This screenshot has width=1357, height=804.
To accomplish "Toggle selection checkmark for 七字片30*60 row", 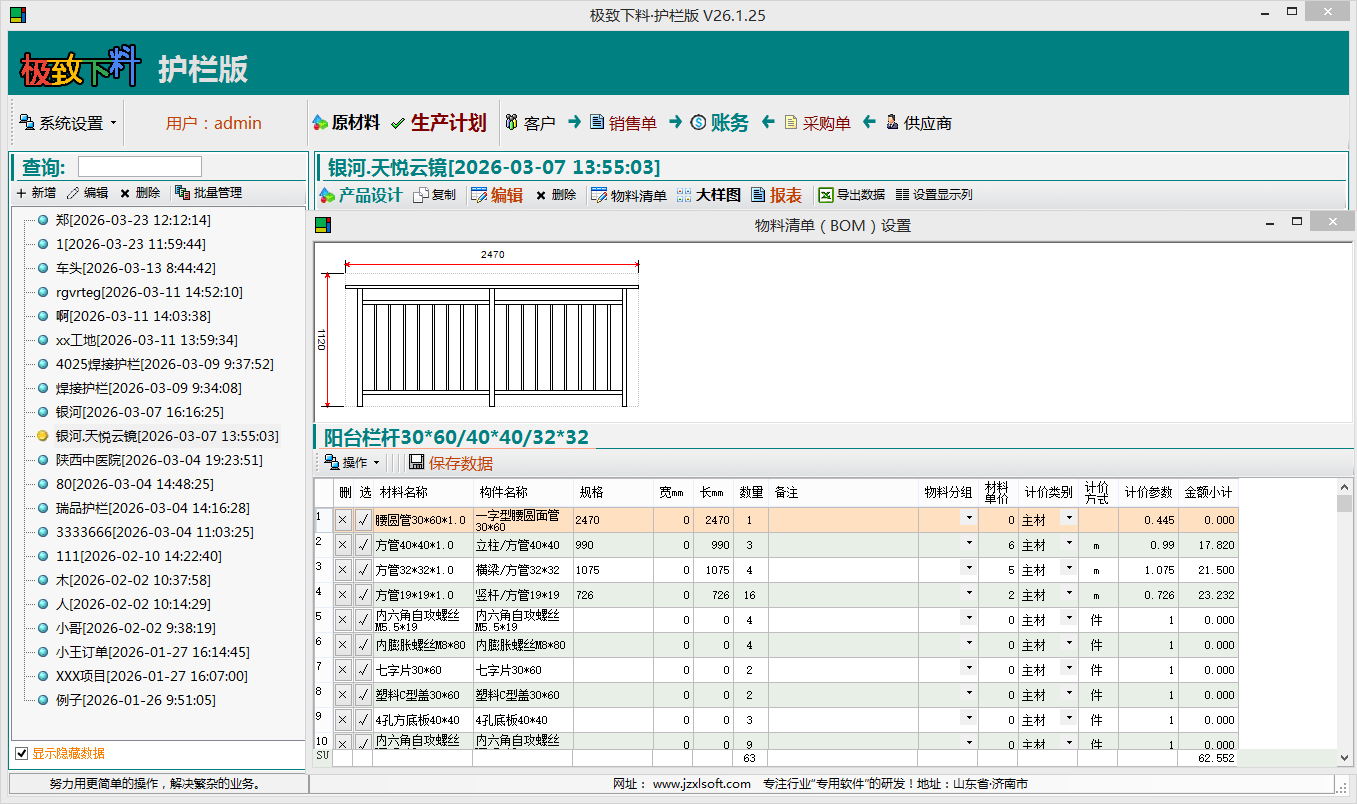I will (363, 670).
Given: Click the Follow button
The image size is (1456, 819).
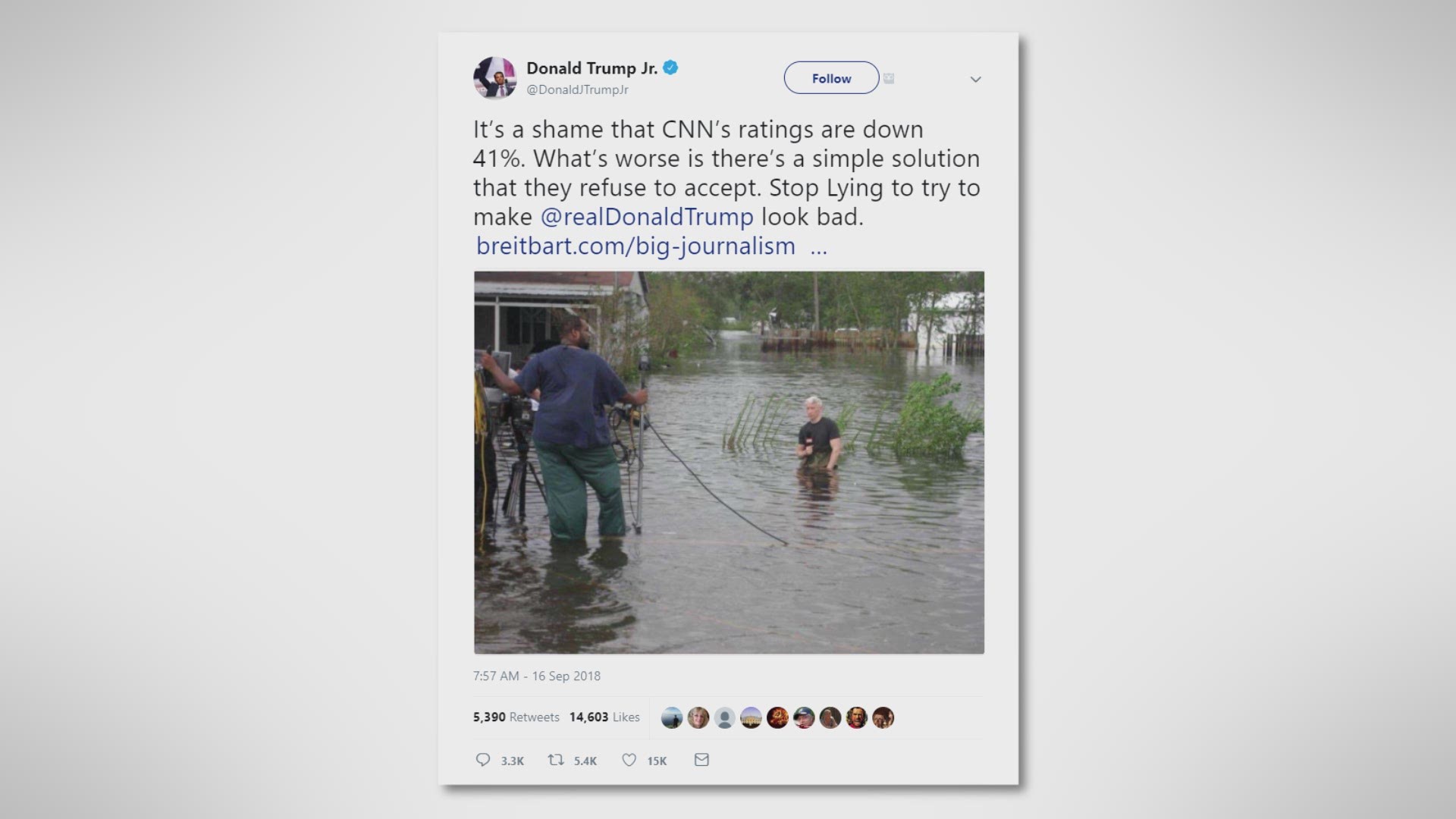Looking at the screenshot, I should click(x=830, y=78).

#####

## ACTIVITY
The expected output is an exact copy of the lines from the one holding "Given: Click the Follow button" through the last line of the listing above, with the pictures omitted.

## SOLUTION FOR THIS TASK
Given: Click the Follow button
The image size is (1456, 819).
Looking at the screenshot, I should click(x=830, y=78).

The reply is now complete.